### Task prompt
Take the line that contains "The height and width of the screenshot is (447, 831)." and all lines after it, up to and including the last line of the data, and write them out exactly; nothing else belongs in the answer.

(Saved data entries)
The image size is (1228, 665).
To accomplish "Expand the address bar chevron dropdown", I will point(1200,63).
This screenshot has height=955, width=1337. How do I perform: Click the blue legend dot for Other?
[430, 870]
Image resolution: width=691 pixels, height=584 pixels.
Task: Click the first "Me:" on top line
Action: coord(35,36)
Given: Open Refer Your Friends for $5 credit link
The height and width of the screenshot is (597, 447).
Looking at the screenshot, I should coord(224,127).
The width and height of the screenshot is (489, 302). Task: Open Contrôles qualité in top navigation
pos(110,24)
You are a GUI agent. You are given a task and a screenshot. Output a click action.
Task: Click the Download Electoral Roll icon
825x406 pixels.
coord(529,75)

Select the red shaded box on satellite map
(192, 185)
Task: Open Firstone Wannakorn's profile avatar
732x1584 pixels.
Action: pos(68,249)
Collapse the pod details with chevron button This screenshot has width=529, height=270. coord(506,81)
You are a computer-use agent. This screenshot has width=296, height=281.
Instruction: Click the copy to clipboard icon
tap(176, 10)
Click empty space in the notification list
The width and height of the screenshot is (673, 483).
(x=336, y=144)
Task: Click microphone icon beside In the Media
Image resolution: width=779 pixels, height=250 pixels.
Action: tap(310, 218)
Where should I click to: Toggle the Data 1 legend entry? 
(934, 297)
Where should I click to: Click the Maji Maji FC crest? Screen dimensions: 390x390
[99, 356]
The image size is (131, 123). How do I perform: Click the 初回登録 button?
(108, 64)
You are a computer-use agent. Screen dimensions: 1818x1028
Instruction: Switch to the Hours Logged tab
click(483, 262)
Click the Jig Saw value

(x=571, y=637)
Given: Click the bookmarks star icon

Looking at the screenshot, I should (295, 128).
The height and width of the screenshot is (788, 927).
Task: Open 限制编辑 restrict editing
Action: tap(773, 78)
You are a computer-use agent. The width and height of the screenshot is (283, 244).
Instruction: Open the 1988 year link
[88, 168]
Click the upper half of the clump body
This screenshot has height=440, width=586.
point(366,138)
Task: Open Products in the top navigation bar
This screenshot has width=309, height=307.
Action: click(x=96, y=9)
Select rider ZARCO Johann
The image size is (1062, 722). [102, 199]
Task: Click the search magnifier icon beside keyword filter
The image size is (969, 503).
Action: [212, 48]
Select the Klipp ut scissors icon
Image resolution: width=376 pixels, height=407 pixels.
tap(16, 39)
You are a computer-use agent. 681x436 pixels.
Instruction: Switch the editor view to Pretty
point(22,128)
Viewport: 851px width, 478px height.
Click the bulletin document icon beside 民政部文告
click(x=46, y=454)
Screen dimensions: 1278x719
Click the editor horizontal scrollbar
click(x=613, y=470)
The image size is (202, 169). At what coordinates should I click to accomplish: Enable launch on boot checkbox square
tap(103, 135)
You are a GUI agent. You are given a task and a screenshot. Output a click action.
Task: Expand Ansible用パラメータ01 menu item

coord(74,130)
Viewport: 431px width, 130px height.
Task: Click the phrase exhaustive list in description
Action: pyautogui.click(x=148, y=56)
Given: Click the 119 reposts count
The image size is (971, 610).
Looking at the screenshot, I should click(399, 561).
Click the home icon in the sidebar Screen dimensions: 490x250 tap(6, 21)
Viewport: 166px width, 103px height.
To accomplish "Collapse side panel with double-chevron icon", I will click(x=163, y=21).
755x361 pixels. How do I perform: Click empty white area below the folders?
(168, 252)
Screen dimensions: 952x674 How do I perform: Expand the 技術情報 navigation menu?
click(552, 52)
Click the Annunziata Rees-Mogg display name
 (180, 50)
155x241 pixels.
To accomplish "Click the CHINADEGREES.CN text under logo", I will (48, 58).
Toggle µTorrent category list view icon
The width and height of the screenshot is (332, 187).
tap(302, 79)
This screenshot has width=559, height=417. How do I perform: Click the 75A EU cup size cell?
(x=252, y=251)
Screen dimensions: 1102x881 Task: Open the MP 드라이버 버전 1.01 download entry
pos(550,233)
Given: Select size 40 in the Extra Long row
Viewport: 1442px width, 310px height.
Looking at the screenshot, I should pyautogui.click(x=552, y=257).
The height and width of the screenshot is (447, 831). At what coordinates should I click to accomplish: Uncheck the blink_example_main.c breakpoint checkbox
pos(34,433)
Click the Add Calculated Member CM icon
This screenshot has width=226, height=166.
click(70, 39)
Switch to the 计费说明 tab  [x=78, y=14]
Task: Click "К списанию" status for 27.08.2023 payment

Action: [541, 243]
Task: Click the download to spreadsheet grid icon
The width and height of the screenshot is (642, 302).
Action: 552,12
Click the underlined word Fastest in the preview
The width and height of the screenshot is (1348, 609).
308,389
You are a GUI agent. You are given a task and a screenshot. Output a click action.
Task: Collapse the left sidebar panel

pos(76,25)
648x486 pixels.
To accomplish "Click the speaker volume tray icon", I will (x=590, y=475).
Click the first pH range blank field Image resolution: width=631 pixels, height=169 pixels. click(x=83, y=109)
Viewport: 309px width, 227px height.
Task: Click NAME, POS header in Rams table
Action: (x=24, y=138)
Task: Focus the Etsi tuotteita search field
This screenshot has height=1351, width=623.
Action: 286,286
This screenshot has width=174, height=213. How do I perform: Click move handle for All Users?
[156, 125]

### Task response
The height and width of the screenshot is (447, 831). At what coordinates should I click to accomplish: Uncheck the blink_example_main.c breakpoint checkbox
pos(34,433)
Click the Add Calculated Member CM icon
This screenshot has width=226, height=166.
click(70, 39)
Switch to the 计费说明 tab  [x=78, y=14]
Task: Click "К списанию" status for 27.08.2023 payment

Action: [541, 243]
Task: Click the download to spreadsheet grid icon
The width and height of the screenshot is (642, 302).
Action: 552,12
Click the underlined word Fastest in the preview
The width and height of the screenshot is (1348, 609).
308,389
You are a GUI agent. You are given a task and a screenshot. Output a click action.
Task: Collapse the left sidebar panel

pos(76,25)
648x486 pixels.
To accomplish "Click the speaker volume tray icon", I will (x=590, y=475).
Click the first pH range blank field Image resolution: width=631 pixels, height=169 pixels. click(x=83, y=109)
Viewport: 309px width, 227px height.
Task: Click NAME, POS header in Rams table
Action: (x=24, y=138)
Task: Focus the Etsi tuotteita search field
This screenshot has height=1351, width=623.
Action: 286,286
This screenshot has width=174, height=213. How do I perform: Click move handle for All Users?
[156, 125]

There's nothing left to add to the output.